Table 5 Comparison of seizure detection methods using the benchmark Bonn EEG dataset

Conclusion

Accurate classification may reduce the damage caused by seizures. In this paper, we propose a novel epileptic EEG signal classification methodology using a multivariate feature classification method based on the combination of RF and CNN to classify different epileptic states (i.e., nonictal, preictal, interictal, and ictal). The method is verified by the multichannel EEG signals in the Bonn database and New Delhi database. It can be concluded through the study that: (1) the proposed EEG signal classification method outperforms other benchmark models in classifying different epileptic states; For the C-E case, the proposed model achieves a classification accuracy of 99.9%, a sensitivity of 100%, a specificity of 99.80%, and a precision of 99.81%. For the interictal-ictal case of New Delhi datasets, the proposed model achieves a classification accuracy of 100%, a sensitivity of 100%, a specificity of 100%, and a precision of 100%. (2) the proposed method can extract multiple features from EEG signals; (3) The RF + CNN model can be used to rank the extracted EEG features according to their importance and achieve feature selection, so as to achieve higher classification accuracy.

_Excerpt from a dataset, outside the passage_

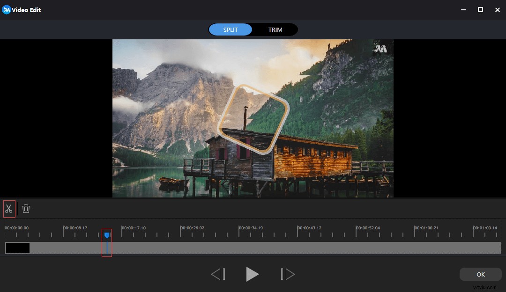Select the scissors split tool
Screen dimensions: 506x292
coord(9,209)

In medicine, the proposed EEG classification method has important practical significance for the diagnosis and treatment of epilepsy. For example, for patients, the high classification accuracy of epileptic states classified by EEG signals (i.e., interictal, ictal) can achieve reliable and timely early warning; For doctors, it can help them understand the classification of epilepsy in patients so that the prevention and treatment of epilepsy can be effectively controlled.

Thus, this work addresses one important challenges of accurately classifying epileptic states by multi-feature EEG signals. As part of our future research, we aim to improve EEG classification methods in the following ways to better serve the prevention and treatment of epilepsy: (1) the proposed EEG classification model will be used to detect seizures; (2) through combining with the temporal correlation between EEG signal frames, the false detection of seizures may be further reduced, however, further studies need to be performed.